I wonder if we have ever lived in more deluded times. Is this the new normal? Or is it simply the case that in the information age we are given a greater glimpse of how things really are, which is to say that we are daily exposed to the fact that our leaders fly by the seat of their pants, with fingers crossed and ever hopefully listening to what astrologers have to say? On the latter point, it’s not really that long ago since rulers really did call in their astrologers, and if memory serves both Reagan and Hitler found some guidance in such things. Whatever is guiding our rulers now, it seems rationality, reason and evidence is absent. Of course, all’s well that ends well because as e.g. Tony Blair once said in relation to his Iraq catastrophe, ‘I’ll answer to God.’
Wouldn’t it be fun if Theresa May took up tweeting on a Trumpian scale? At least we might get a clearer idea of the true state of her mind and how she battles with her neurosis. As things stand, the only rational explanation for her behaviour is her obsession with keeping the Nasty Party together. I wonder where she stands on the Corn Laws.

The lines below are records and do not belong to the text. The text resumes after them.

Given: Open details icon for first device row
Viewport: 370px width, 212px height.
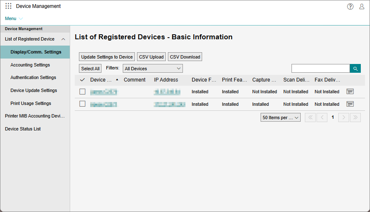Looking at the screenshot, I should click(350, 92).
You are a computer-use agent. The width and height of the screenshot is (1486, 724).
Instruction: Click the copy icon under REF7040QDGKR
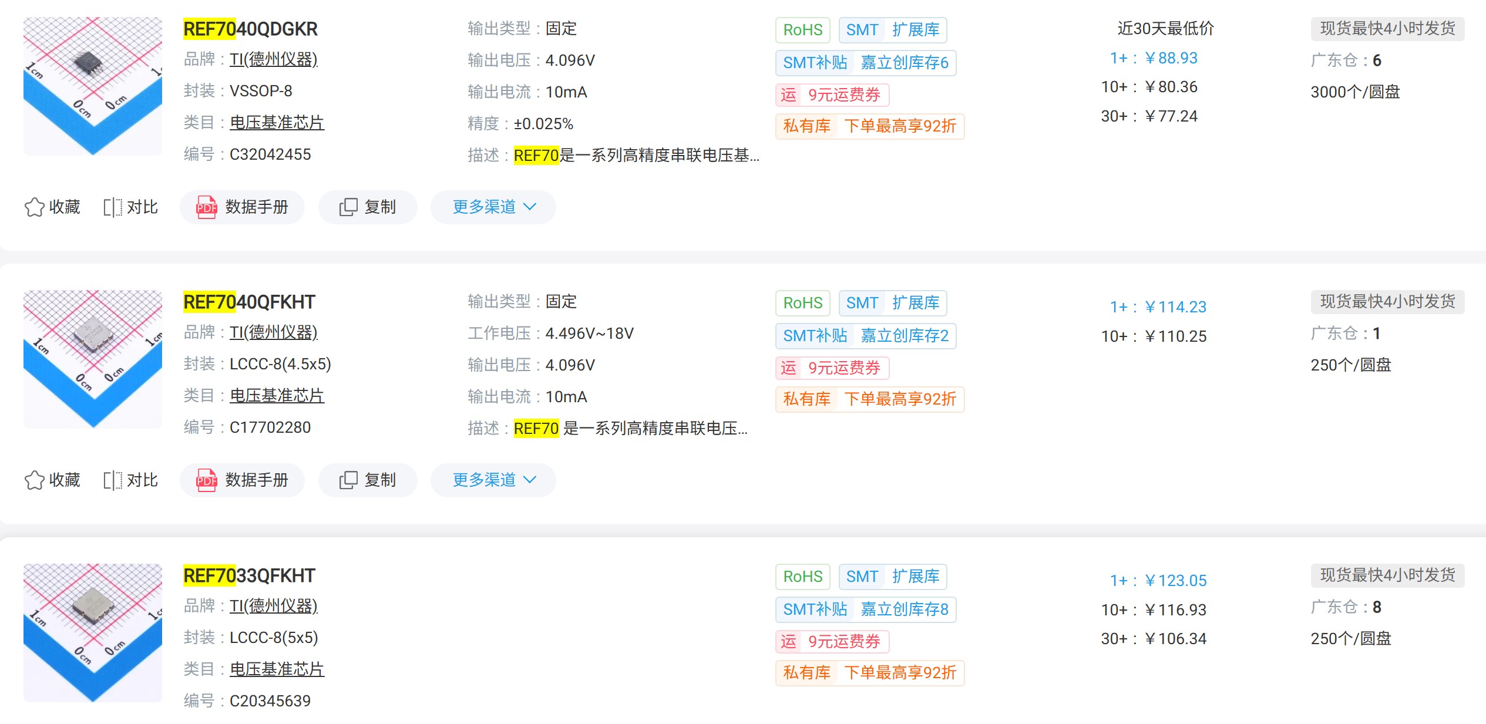coord(368,207)
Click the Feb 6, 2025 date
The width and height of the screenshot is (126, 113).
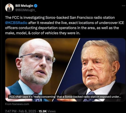[27, 111]
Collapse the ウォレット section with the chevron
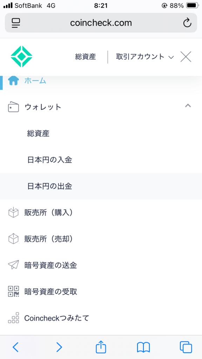 click(188, 106)
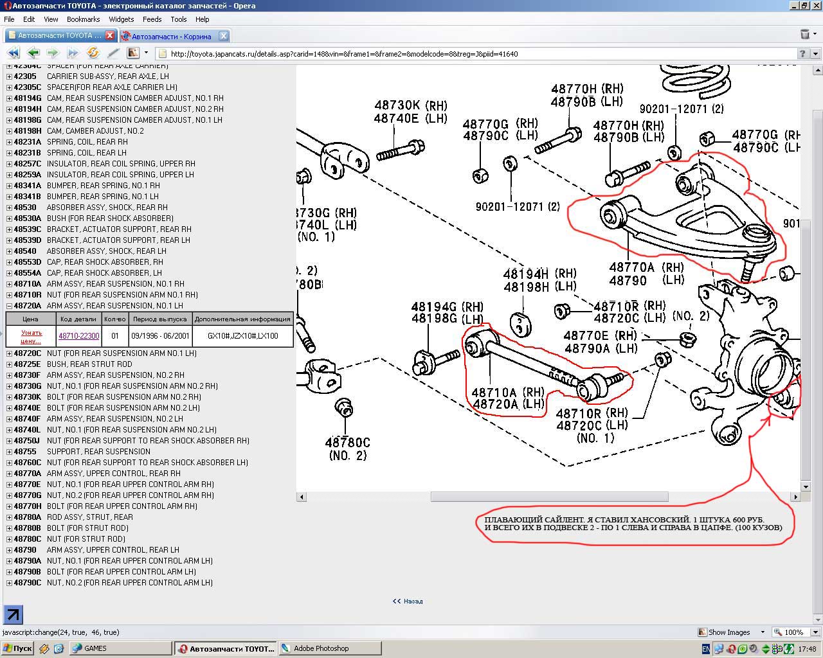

Over in the States, where in Chicago temperatures are dropping in what must feel like The Day After Tomorrow proportions, El Trumpo has declared that a bit of global warming wouldn’t go amiss, which is to say look folks, there’s no such thing. Naturally his views, being delusional, lead him to make such asymmetric pronouncements – since the Midwest drought, heatwaves, fires and other signs of climate change never result in similar expressions of intellectual vacuity.
It seems to me that around the world conditions are developing which could precipitate some immediate disasters which in the context of climate change would serve as useful distraction activities (a bit like Brexit, or another financial crash) and our rulers will simply be bereft of the mental capacity to see the wood for the trees.
Reading Why We Get The Wrong Politicians (Atlantic Books, 2018) by Spectator assistant editor Isabel Hardman I was expecting to find a hack’s cynical demolition job of politicians in line with the view expressed recently that if they – the politicians – were running a business, they’d all be sacked. But no, the book I thought was sane and evenly balanced, and from my own experience accurate in the way it portrays the creaking, dysfunctional state of UK governance. A more accurate title of the book may have been Why We Get The Politicians We Deserve – in the system we’ve got. It’s a timely book, given the current mess, but doesn’t really help us discover how we might get the right politicians. A few tweaks to our parliamentary system won’t do the job. A hugely better informed electorate just might. An engaged electorate in a mature democracy – there’s a fine thought.